In deze zaak heeft eiseres op 31 januari 2022 een aanvraag ingediend voor een verblijfsvergunning regulier als familie- of gezinslid bij [A]. De Staatssecretaris van Justitie en Veiligheid heeft deze aanvraag op 11 mei 2022 afgewezen. Eiseres heeft bezwaar gemaakt tegen deze afwijzing en op 1 februari 2023 beroep ingesteld, omdat er niet tijdig op haar bezwaar was beslist. Op 14 maart 2023 heeft de Staatssecretaris alsnog op het bezwaar beslist, maar dit ongegrond verklaard. Eiseres heeft haar beroep gehandhaafd, ook tegen deze beslissing. Op 22 maart 2023 heeft zij de voorzieningenrechter verzocht om een voorlopige voorziening te treffen.
De rechtbank heeft vastgesteld dat de Staatssecretaris op 11 juli 2023 de beslissing op bezwaar van 14 maart 2023 heeft ingetrokken, maar niet tijdig een nieuwe beslissing heeft genomen. De rechtbank oordeelt dat het niet tijdig beslissen gelijk te stellen is aan een besluit en verklaart het beroep gegrond. De rechtbank draagt de Staatssecretaris op om uiterlijk op 3 oktober 2023 een nieuwe beslissing op het bezwaar te nemen en legt een dwangsom op van € 100,- per dag bij overschrijding van deze termijn, met een maximum van € 7.500,-.

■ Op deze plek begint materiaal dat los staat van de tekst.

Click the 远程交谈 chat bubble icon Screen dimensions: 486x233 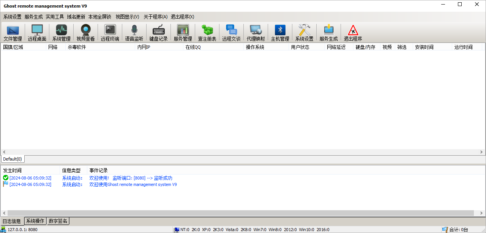232,33
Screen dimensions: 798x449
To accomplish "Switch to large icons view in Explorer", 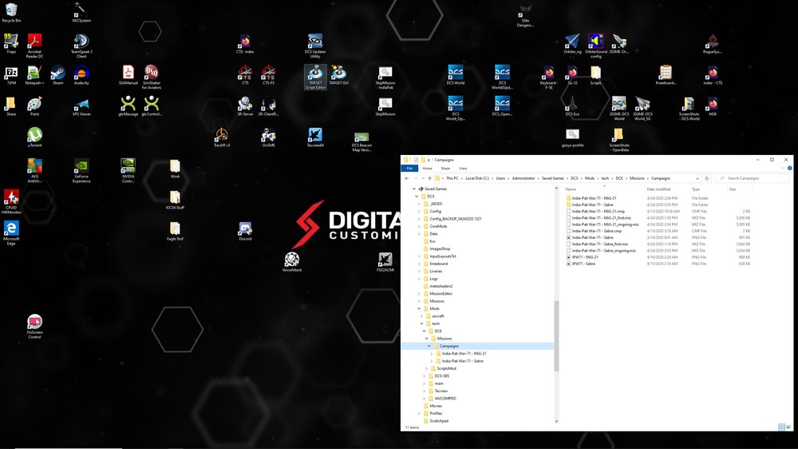I will [x=788, y=427].
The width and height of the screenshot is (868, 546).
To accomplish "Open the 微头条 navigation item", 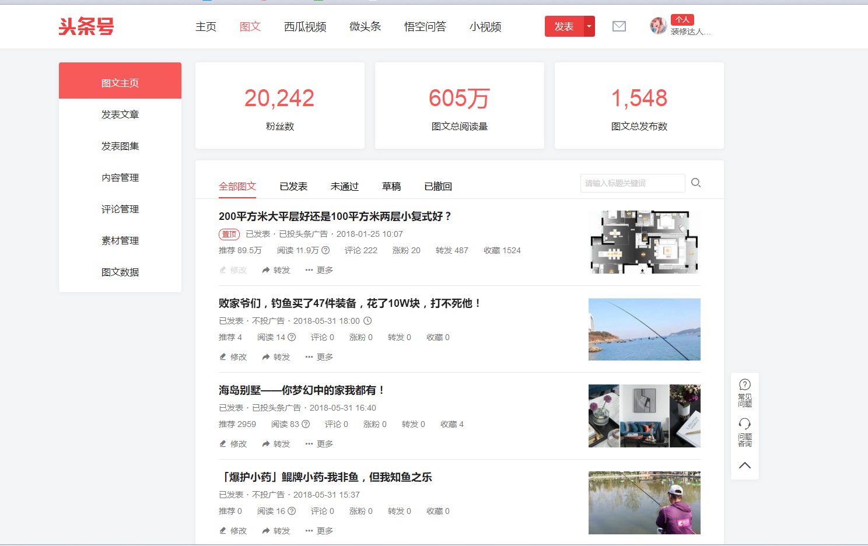I will click(x=365, y=26).
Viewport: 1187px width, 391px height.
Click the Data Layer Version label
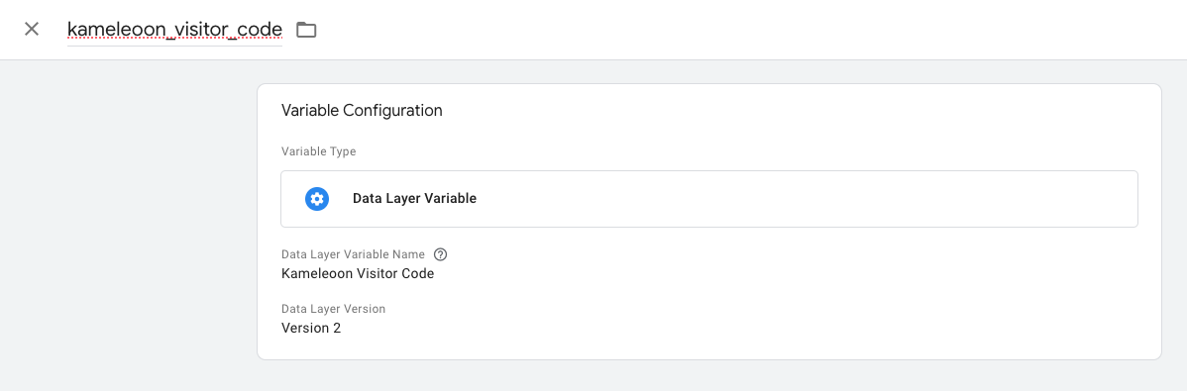[333, 309]
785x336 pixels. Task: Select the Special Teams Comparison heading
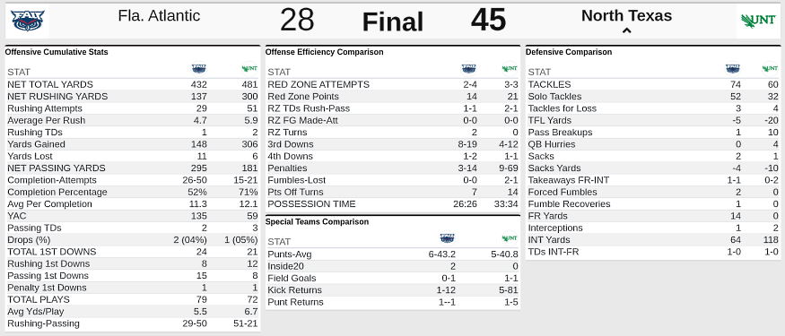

Daarnaast heeft de rechtbank het verzoek om een voorlopige voorziening toegewezen, waardoor het primaire besluit van 11 mei 2022 wordt geschorst. Dit betekent dat eiseres de behandeling van haar bezwaar in Nederland mag afwachten en niet uit Nederland hoeft te vertrekken. De rechtbank heeft de Staatssecretaris ook veroordeeld tot vergoeding van de proceskosten van eiseres en verzoekster, respectievelijk tot bedragen van € 418,50 en € 837,-, en het griffierecht van € 184,- aan beide partijen te vergoeden.